Exercise goal: Retype the records word for word, from the very first line through the line that contains "pos(51,173)".

Stored rows:

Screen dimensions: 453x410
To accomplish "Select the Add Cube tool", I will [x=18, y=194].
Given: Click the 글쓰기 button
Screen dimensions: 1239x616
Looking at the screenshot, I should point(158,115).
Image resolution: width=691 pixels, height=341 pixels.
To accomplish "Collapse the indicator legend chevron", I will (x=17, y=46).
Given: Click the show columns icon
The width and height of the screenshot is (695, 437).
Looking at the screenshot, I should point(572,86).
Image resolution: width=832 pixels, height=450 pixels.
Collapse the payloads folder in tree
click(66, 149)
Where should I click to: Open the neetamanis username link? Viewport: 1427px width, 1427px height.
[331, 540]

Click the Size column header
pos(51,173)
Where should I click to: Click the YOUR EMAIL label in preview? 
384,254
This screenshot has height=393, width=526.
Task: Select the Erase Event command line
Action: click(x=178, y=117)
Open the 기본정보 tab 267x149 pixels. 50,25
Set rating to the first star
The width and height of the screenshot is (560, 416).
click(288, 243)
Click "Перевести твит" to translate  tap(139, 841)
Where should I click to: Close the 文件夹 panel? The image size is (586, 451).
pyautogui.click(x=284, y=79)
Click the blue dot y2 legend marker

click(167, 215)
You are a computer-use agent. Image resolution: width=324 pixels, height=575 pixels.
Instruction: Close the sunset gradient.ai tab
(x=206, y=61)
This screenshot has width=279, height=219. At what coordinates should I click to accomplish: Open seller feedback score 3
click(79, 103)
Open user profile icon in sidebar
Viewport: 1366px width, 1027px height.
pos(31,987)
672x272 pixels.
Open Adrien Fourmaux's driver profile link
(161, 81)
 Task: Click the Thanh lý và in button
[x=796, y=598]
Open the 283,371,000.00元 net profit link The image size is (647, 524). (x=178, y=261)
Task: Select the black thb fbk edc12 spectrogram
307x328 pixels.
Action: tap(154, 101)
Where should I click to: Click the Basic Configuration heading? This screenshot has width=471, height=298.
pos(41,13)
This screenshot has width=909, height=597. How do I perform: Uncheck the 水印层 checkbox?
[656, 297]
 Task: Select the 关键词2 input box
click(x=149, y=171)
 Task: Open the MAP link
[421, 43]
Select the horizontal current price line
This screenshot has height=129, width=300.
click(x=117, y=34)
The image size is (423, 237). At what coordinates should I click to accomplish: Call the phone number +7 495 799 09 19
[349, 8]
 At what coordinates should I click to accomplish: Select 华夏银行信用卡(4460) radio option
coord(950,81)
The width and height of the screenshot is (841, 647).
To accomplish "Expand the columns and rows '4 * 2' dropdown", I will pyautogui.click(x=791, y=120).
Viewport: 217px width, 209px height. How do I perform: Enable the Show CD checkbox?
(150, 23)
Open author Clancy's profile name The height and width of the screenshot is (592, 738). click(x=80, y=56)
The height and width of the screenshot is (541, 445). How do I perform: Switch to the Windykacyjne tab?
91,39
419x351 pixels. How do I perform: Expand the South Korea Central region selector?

Final result:
Screen dimensions: 453x410
To accomplish "Select the Add Cube tool", I will [x=18, y=194].
Given: Click the 글쓰기 button
Screen dimensions: 1239x616
Looking at the screenshot, I should point(158,115).
Image resolution: width=691 pixels, height=341 pixels.
To accomplish "Collapse the indicator legend chevron", I will (x=17, y=46).
Given: Click the show columns icon
The width and height of the screenshot is (695, 437).
Looking at the screenshot, I should point(572,86).
Image resolution: width=832 pixels, height=450 pixels.
Collapse the payloads folder in tree
click(66, 149)
Where should I click to: Open the neetamanis username link? Viewport: 1427px width, 1427px height.
[331, 540]

Click the Size column header
pos(51,173)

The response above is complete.